What is needed is an exact transcription of the line containing "This screenshot has width=985, height=852." and every line after it through the end of the entries below, with no pictures.

Excerpted data Block Start

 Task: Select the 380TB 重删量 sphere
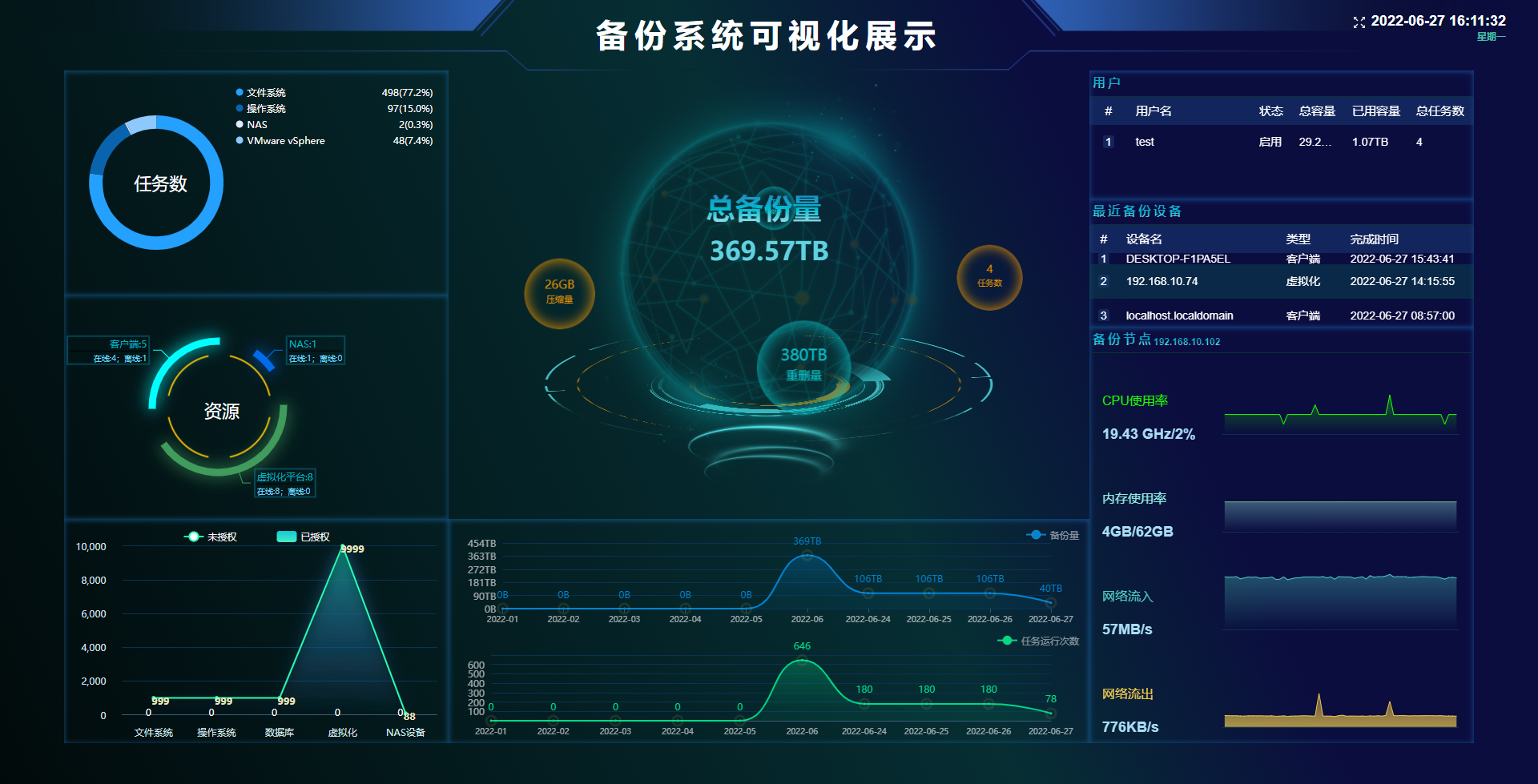pos(803,364)
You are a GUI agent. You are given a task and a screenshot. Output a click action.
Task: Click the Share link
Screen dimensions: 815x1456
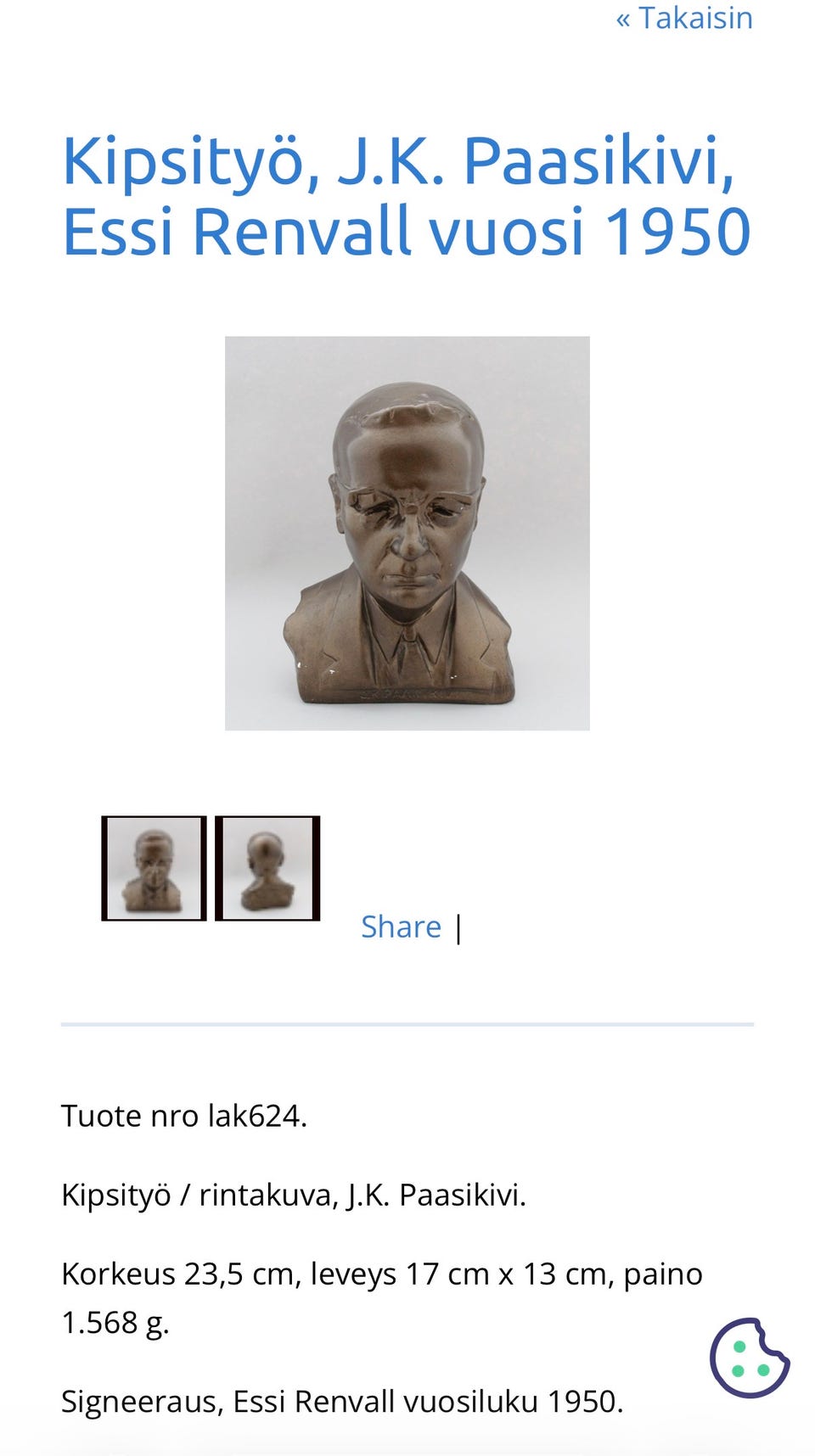pos(401,927)
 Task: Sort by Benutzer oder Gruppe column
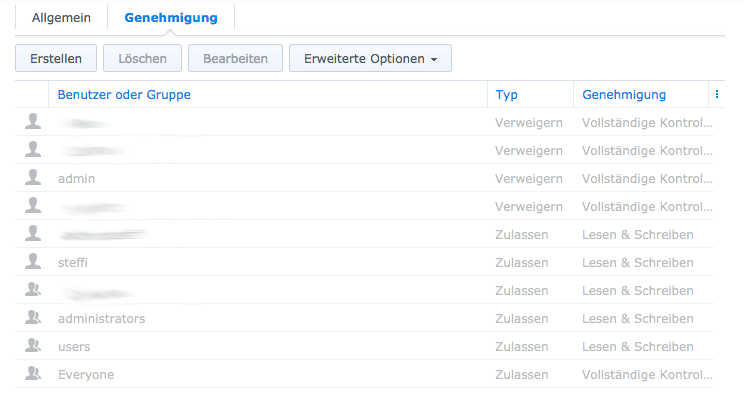pos(124,95)
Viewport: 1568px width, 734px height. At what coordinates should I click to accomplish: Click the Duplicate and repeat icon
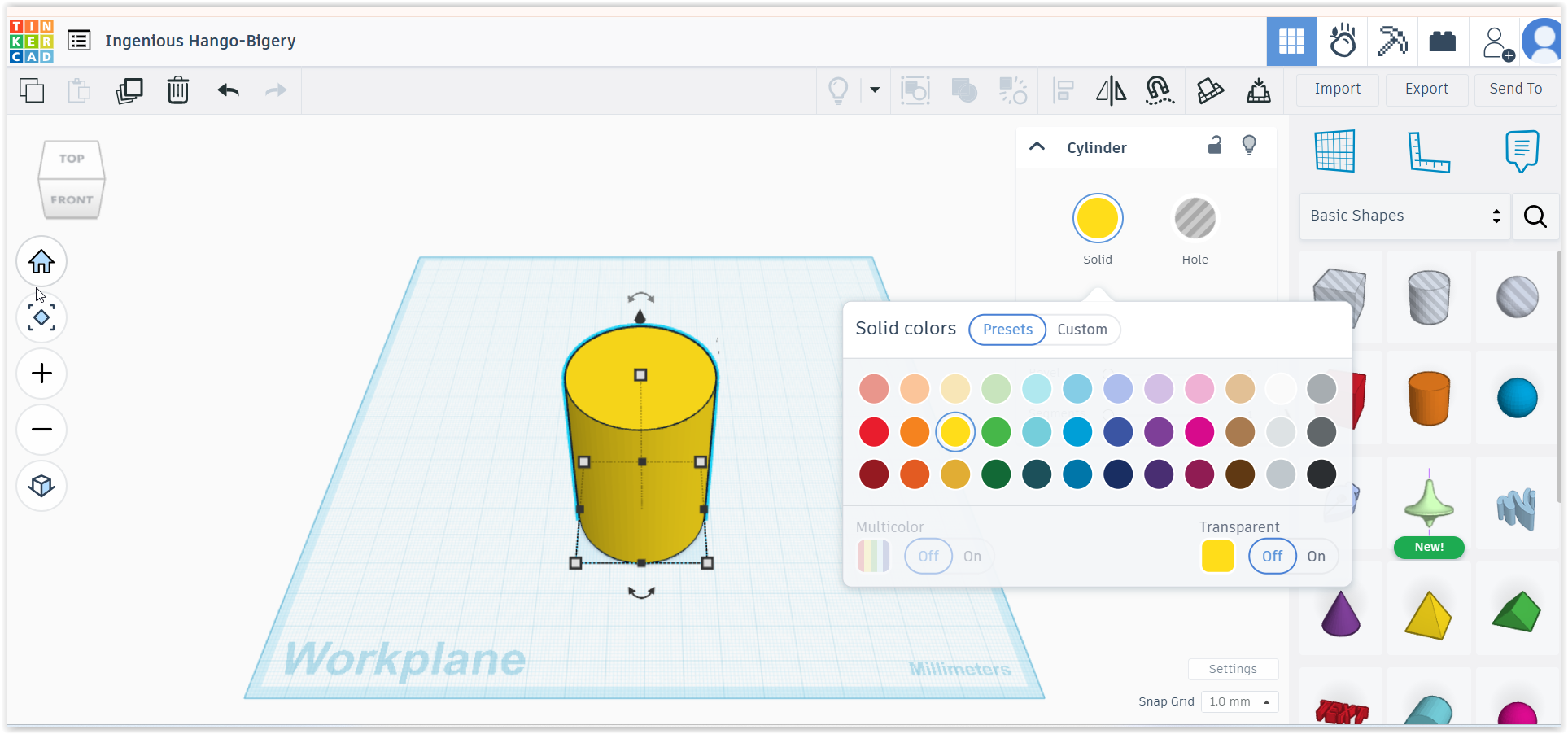[x=129, y=90]
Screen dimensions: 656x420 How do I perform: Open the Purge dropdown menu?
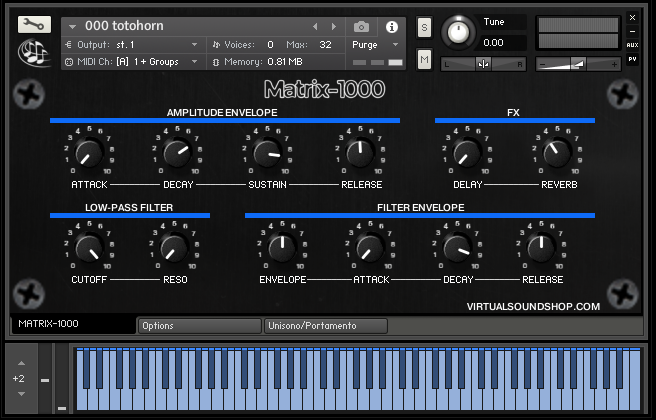[x=375, y=45]
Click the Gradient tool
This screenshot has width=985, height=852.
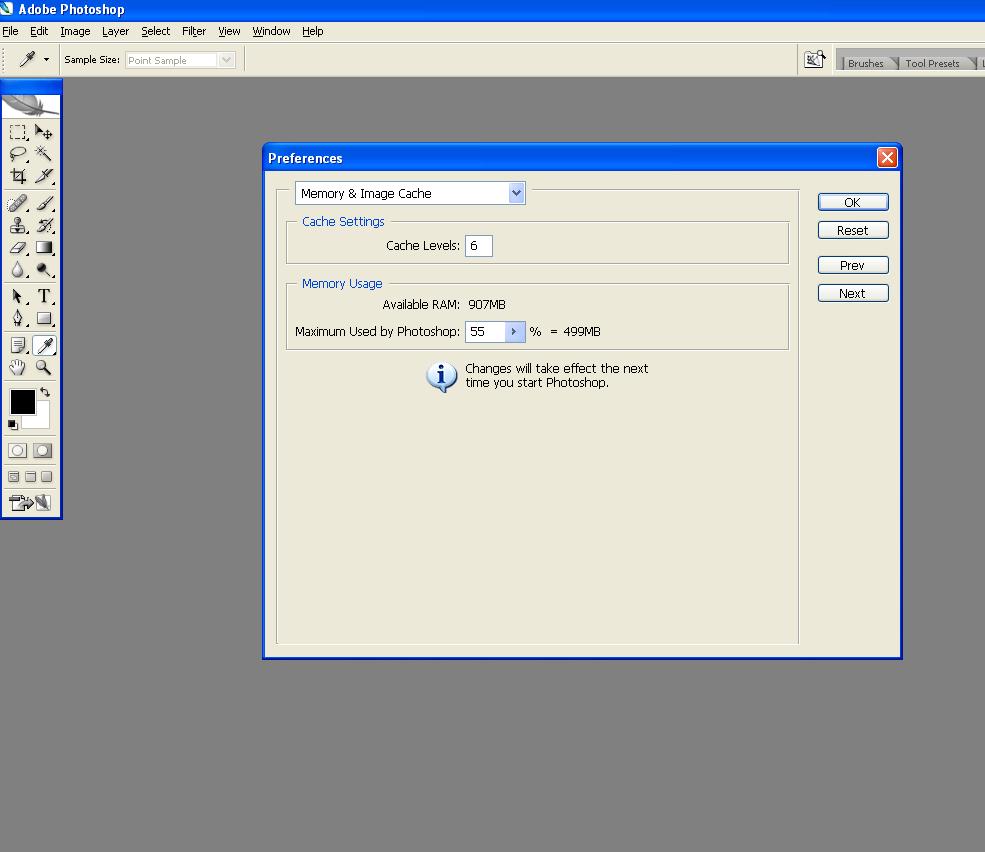[44, 248]
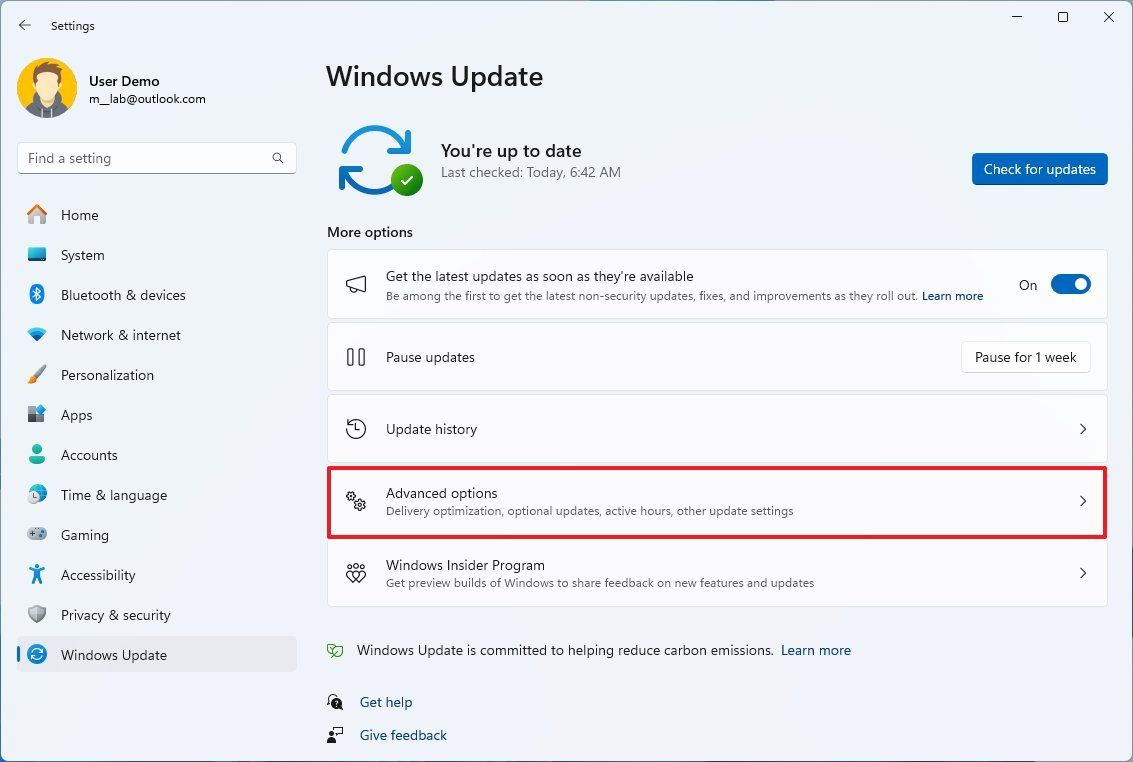Click the Find a setting search box
This screenshot has width=1133, height=762.
(156, 157)
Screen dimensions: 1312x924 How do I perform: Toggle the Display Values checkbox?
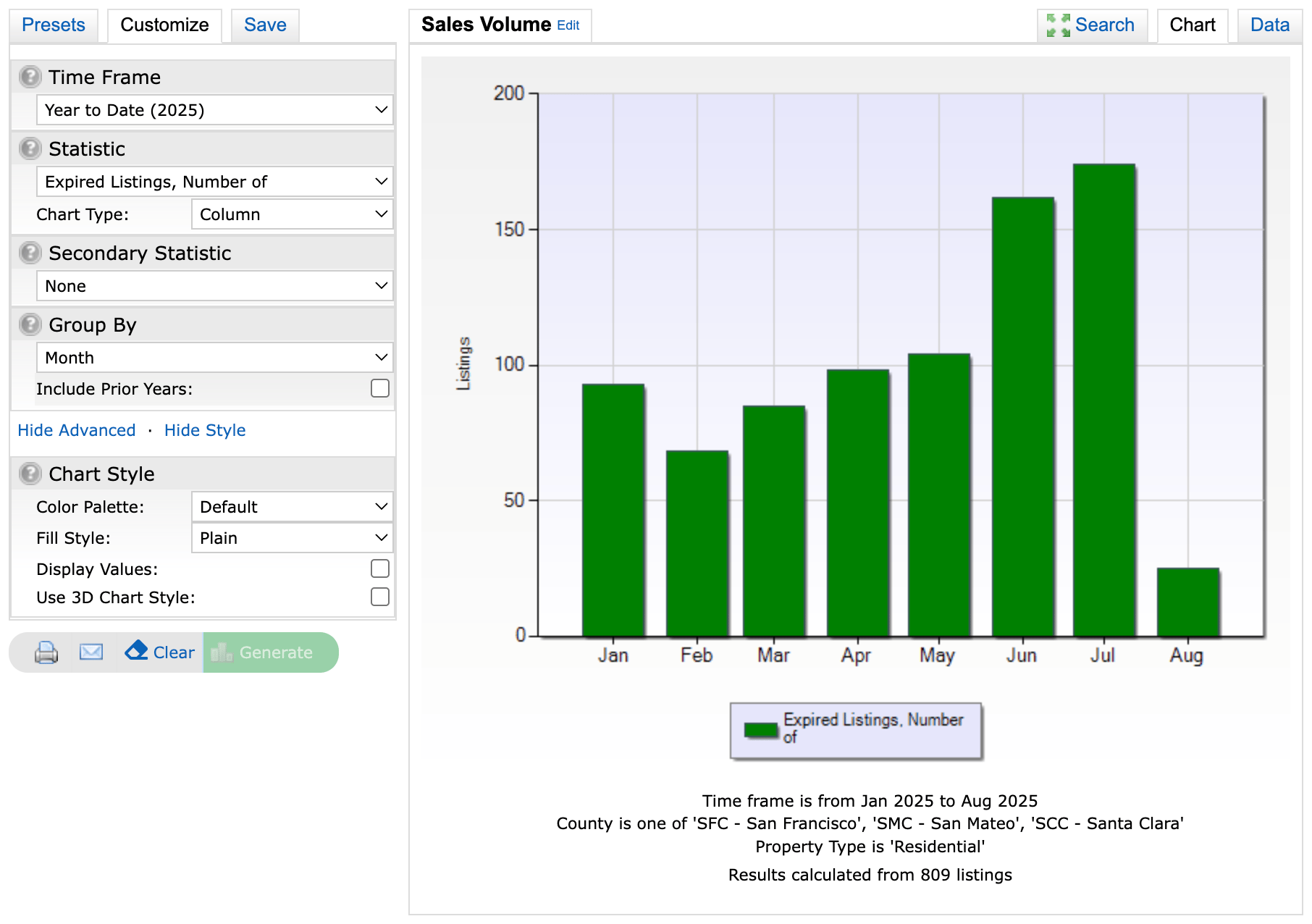(379, 569)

Excerpted data Block End

▸ Written solution:
This screenshot has width=985, height=852.
[44, 248]
Click the Find a setting search box
This screenshot has width=1133, height=762.
(156, 157)
Screen dimensions: 1312x924 How do I perform: Toggle the Display Values checkbox?
(379, 569)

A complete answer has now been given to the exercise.